Records from a data collection
════════

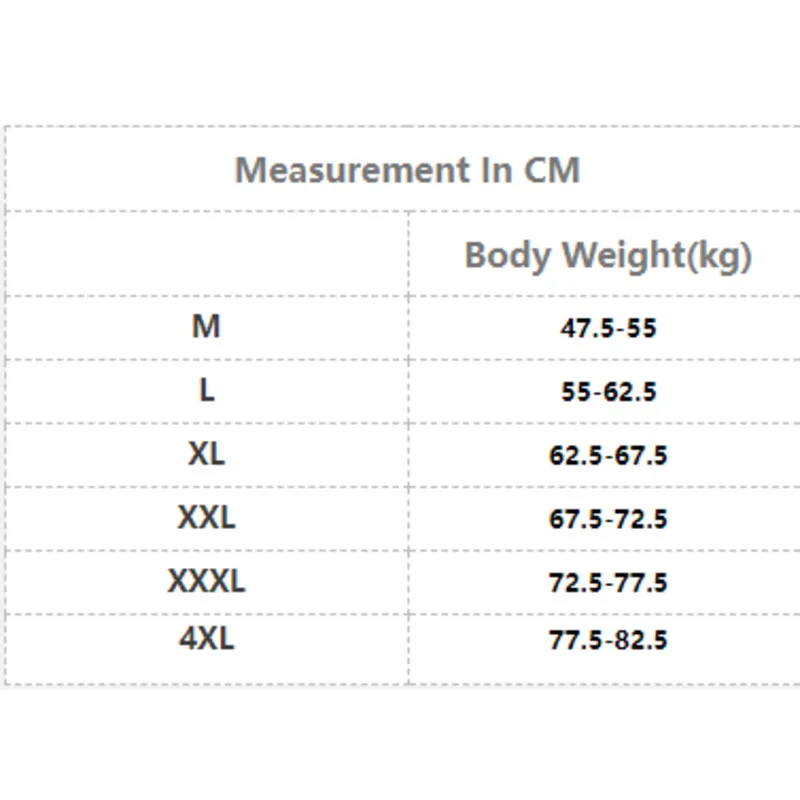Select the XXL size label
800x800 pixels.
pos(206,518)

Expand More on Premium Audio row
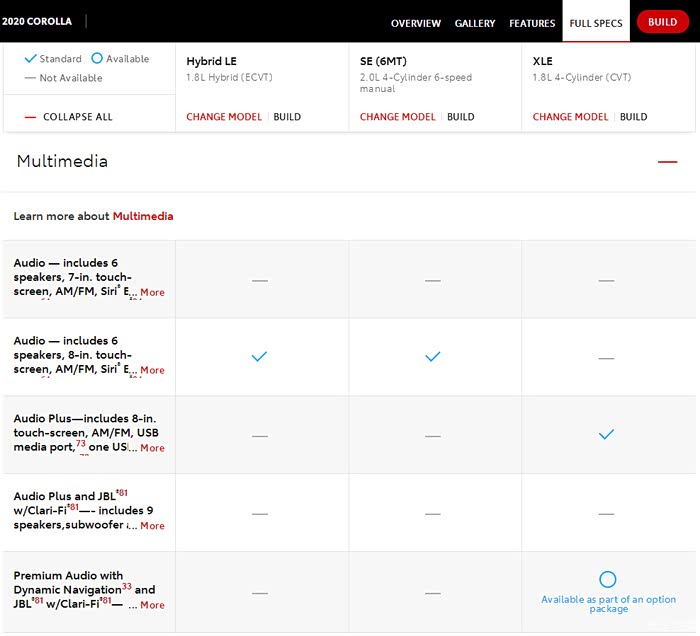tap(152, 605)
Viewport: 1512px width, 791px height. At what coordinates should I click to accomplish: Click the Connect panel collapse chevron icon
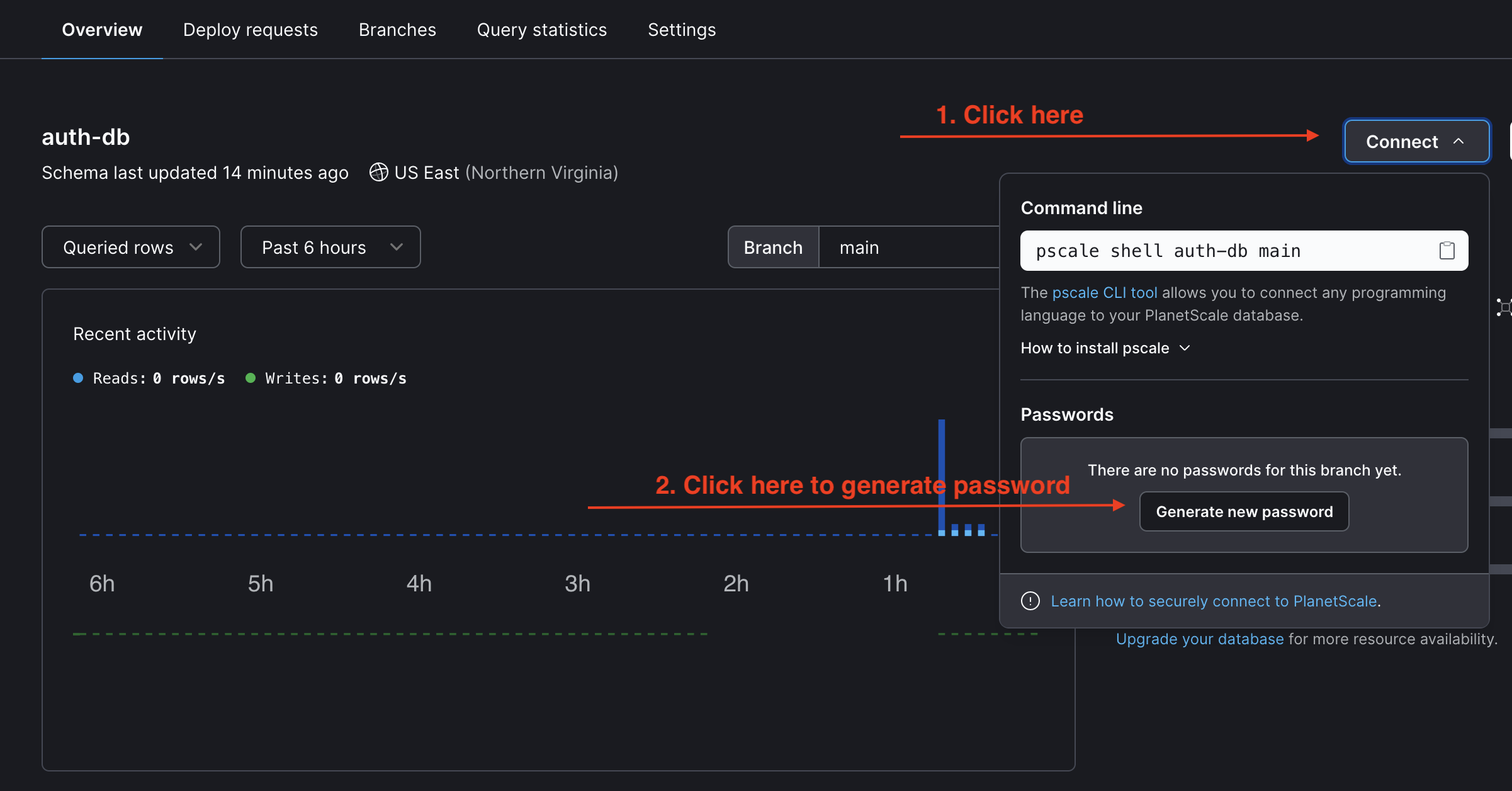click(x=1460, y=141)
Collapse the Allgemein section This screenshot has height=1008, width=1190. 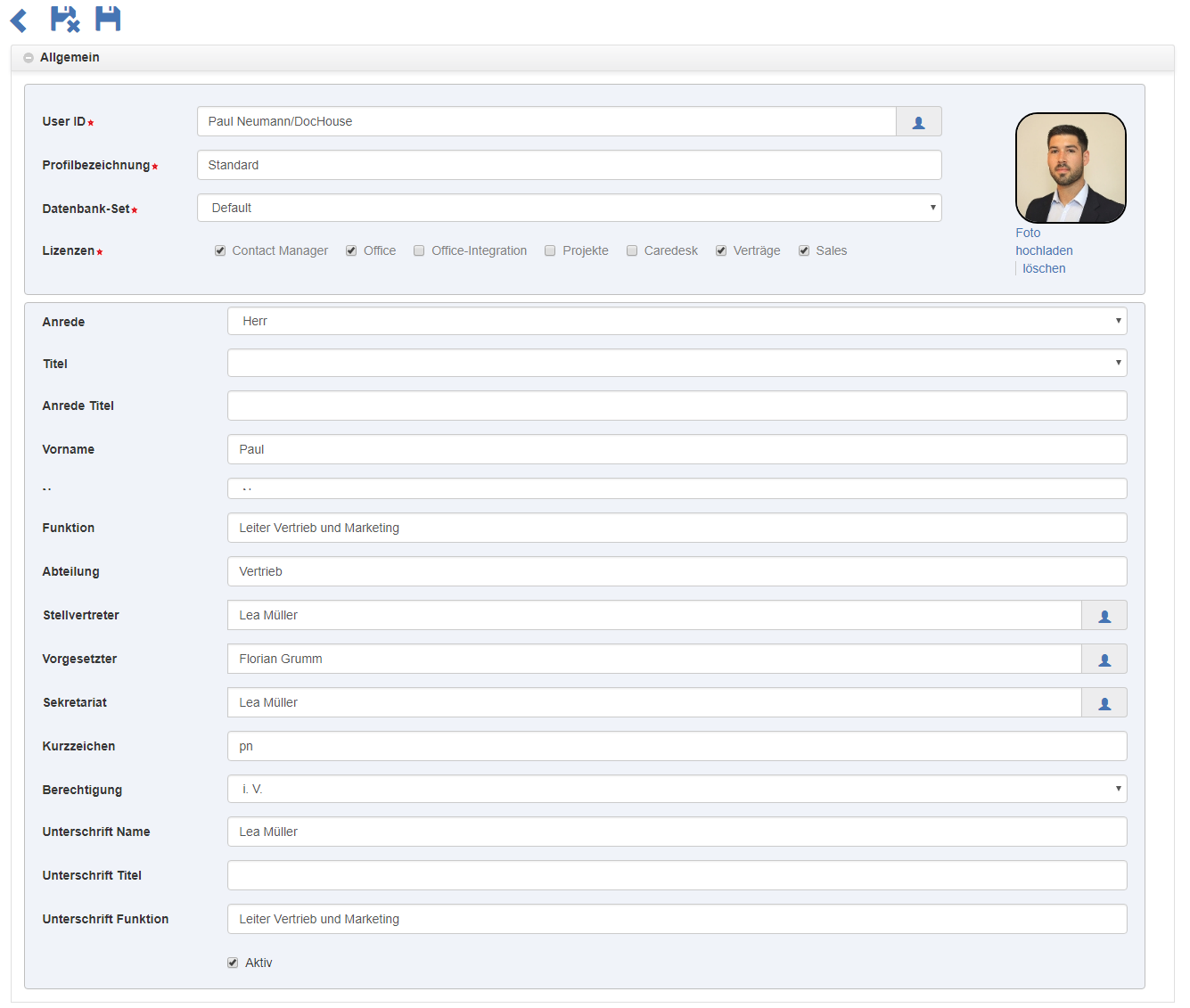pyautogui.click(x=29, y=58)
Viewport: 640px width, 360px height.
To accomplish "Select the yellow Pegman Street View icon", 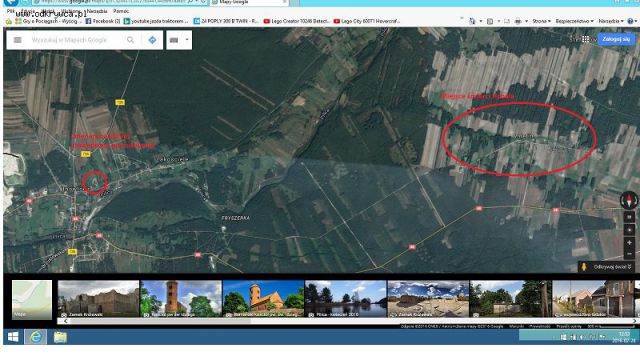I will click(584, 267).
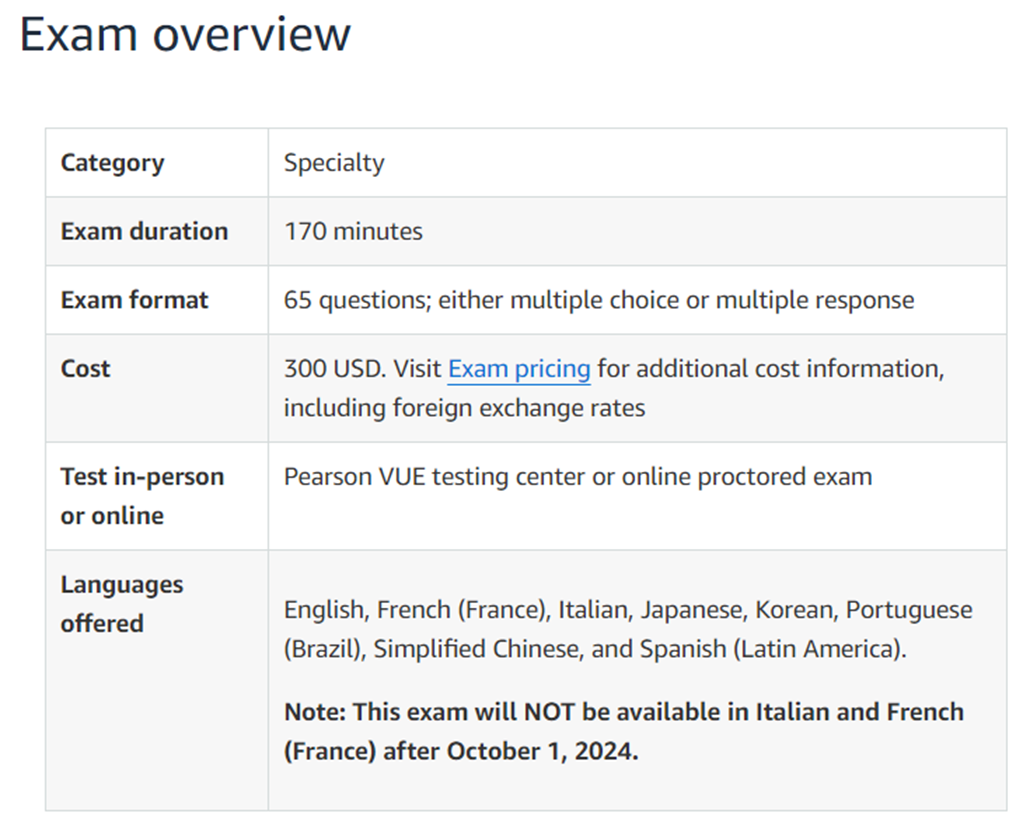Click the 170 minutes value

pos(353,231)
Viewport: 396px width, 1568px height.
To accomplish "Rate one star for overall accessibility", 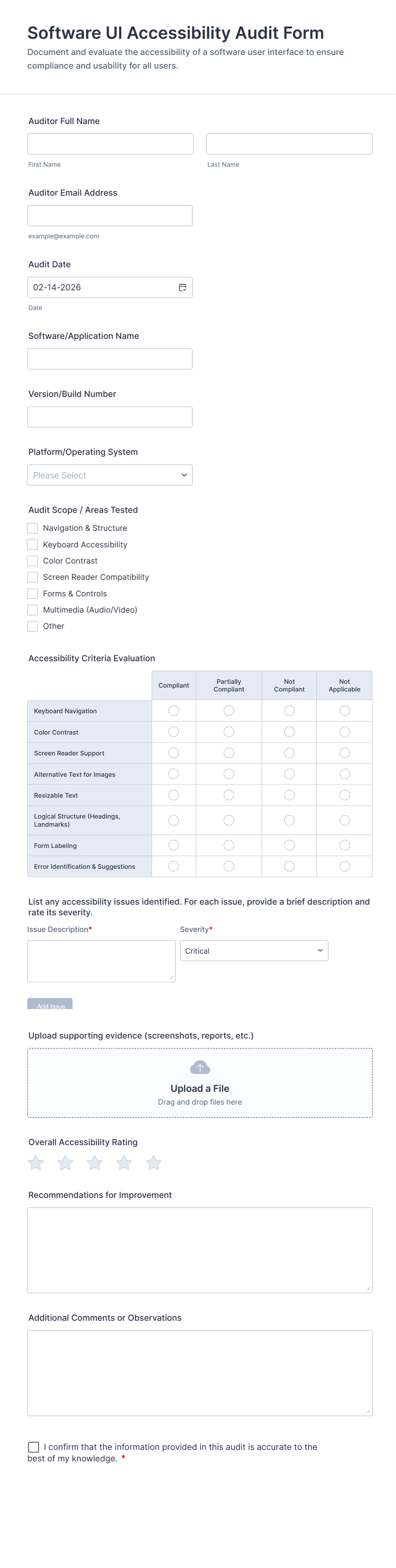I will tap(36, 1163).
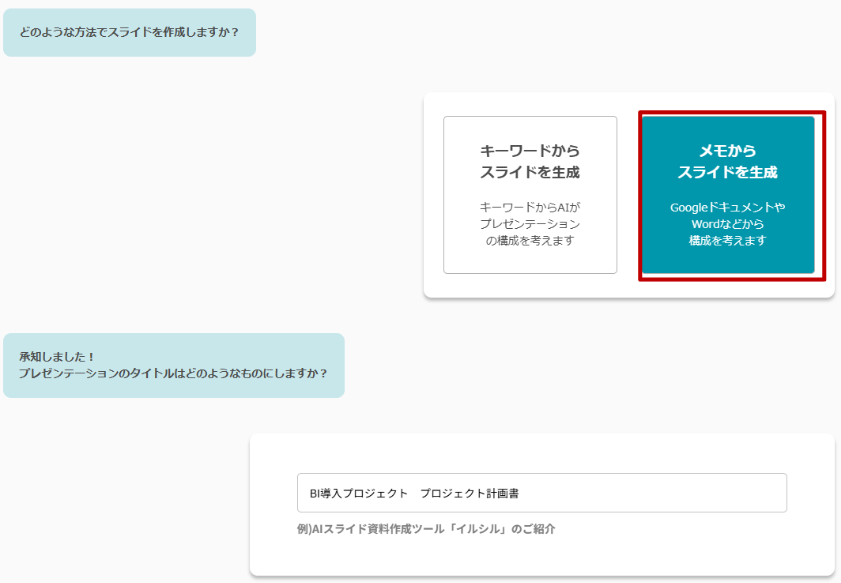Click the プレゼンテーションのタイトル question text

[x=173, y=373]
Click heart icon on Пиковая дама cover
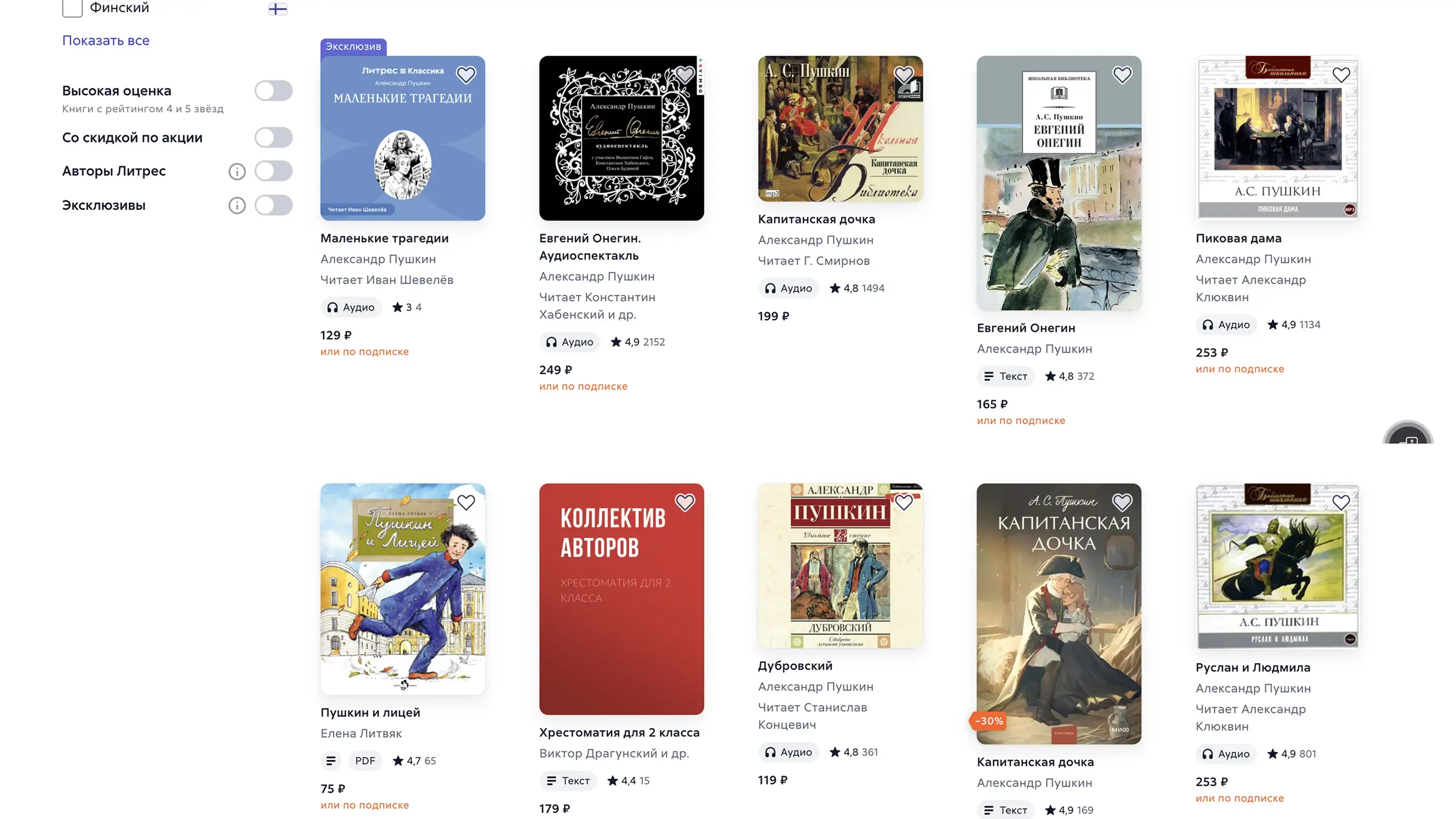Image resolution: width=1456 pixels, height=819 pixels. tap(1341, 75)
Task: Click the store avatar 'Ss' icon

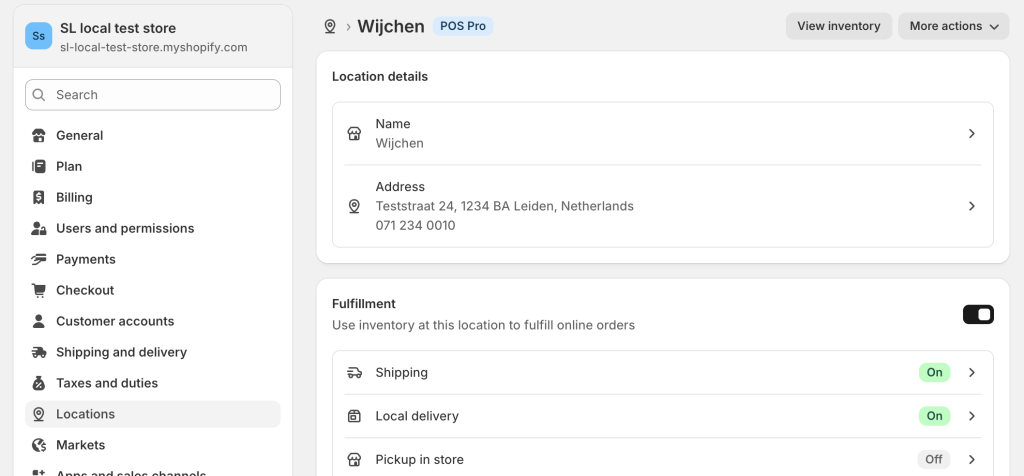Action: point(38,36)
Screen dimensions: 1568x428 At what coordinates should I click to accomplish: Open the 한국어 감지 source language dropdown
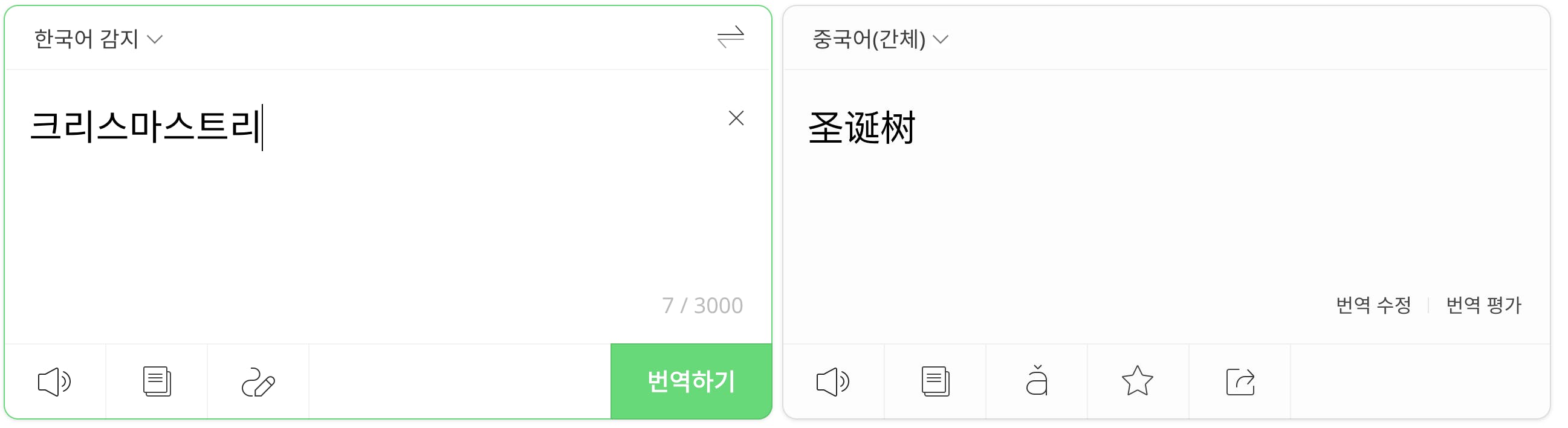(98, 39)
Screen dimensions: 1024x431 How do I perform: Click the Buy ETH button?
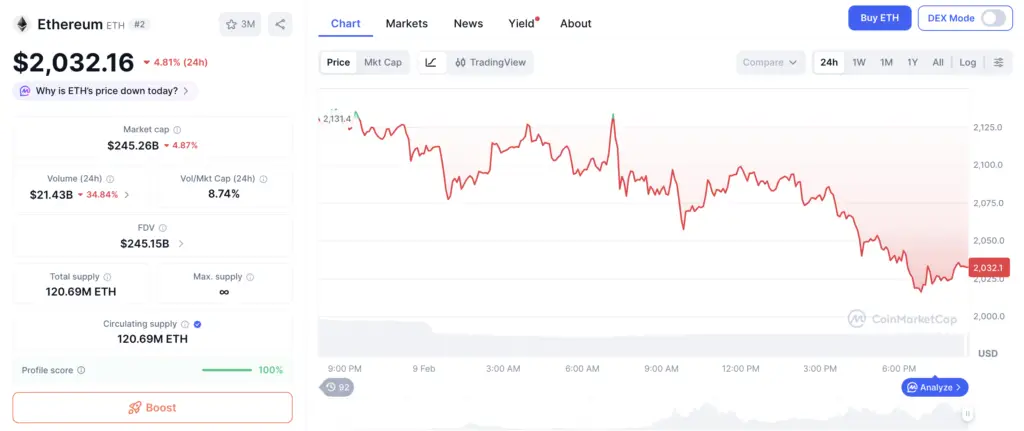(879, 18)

════════

THE PROBLEM —
Transcribe exactly, and only, the lines from the one containing "Task: Click the store avatar 'Ss' icon" through the last line of the records above, both included; leave out the pictures.

WRITTEN RESPONSE —
Task: Click the store avatar 'Ss' icon

Action: point(38,36)
Screen dimensions: 1568x428 At what coordinates should I click to accomplish: Open the 한국어 감지 source language dropdown
(98, 39)
Screen dimensions: 1024x431 How do I perform: Click the Buy ETH button?
(879, 18)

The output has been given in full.